TRY IT: Only these lines are needed: the first line of the entries below through the line with "Go to オンラインストア", each returned exactly.
==============================
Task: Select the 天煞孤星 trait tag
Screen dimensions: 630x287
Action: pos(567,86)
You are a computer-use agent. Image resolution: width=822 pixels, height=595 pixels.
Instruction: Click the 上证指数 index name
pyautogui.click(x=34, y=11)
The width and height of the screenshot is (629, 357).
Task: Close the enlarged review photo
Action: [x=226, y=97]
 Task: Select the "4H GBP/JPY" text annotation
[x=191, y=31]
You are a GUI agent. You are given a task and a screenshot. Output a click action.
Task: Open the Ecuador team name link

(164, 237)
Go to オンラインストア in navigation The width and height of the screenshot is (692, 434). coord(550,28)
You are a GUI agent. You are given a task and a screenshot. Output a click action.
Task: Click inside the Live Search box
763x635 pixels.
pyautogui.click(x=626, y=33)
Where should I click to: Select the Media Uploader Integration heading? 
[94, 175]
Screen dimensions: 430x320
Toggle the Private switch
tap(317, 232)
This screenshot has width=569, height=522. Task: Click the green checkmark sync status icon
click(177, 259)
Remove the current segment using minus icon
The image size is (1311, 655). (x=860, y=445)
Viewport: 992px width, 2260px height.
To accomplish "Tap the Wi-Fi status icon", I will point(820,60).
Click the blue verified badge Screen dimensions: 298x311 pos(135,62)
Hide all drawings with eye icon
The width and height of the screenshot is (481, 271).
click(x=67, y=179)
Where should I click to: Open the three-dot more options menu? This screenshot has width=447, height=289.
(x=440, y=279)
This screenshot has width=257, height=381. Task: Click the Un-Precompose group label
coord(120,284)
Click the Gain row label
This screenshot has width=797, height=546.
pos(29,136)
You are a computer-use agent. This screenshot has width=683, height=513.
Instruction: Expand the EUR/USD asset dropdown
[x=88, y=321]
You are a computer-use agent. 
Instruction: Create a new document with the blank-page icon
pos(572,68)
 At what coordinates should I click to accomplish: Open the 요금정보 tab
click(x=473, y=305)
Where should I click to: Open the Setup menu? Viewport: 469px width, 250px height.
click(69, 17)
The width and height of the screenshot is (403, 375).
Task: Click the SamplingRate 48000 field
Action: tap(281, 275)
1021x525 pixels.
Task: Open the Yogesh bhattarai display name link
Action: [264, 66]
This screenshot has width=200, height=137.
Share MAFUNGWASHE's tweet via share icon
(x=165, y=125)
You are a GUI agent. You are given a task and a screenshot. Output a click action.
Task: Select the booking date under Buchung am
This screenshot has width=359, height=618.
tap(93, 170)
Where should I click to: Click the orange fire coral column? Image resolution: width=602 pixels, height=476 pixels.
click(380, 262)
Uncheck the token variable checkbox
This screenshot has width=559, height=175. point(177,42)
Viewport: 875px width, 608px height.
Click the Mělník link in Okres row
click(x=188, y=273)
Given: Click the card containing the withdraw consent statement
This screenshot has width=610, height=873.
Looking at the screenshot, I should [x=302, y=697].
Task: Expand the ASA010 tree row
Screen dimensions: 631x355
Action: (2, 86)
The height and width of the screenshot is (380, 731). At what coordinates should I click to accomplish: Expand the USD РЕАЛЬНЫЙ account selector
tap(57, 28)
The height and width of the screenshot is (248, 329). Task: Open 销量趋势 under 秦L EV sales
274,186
==============================
RESULT FOR THIS TASK:
Task: Select the 天煞孤星 trait tag
Screen dimensions: 630x287
Action: pos(567,86)
You are a computer-use agent. Image resolution: width=822 pixels, height=595 pixels.
Instruction: Click the 上证指数 index name
pyautogui.click(x=34, y=11)
The width and height of the screenshot is (629, 357).
Task: Close the enlarged review photo
Action: [x=226, y=97]
 Task: Select the "4H GBP/JPY" text annotation
[x=191, y=31]
You are a GUI agent. You are given a task and a screenshot. Output a click action.
Task: Open the Ecuador team name link

(164, 237)
Go to オンラインストア in navigation The width and height of the screenshot is (692, 434). coord(550,28)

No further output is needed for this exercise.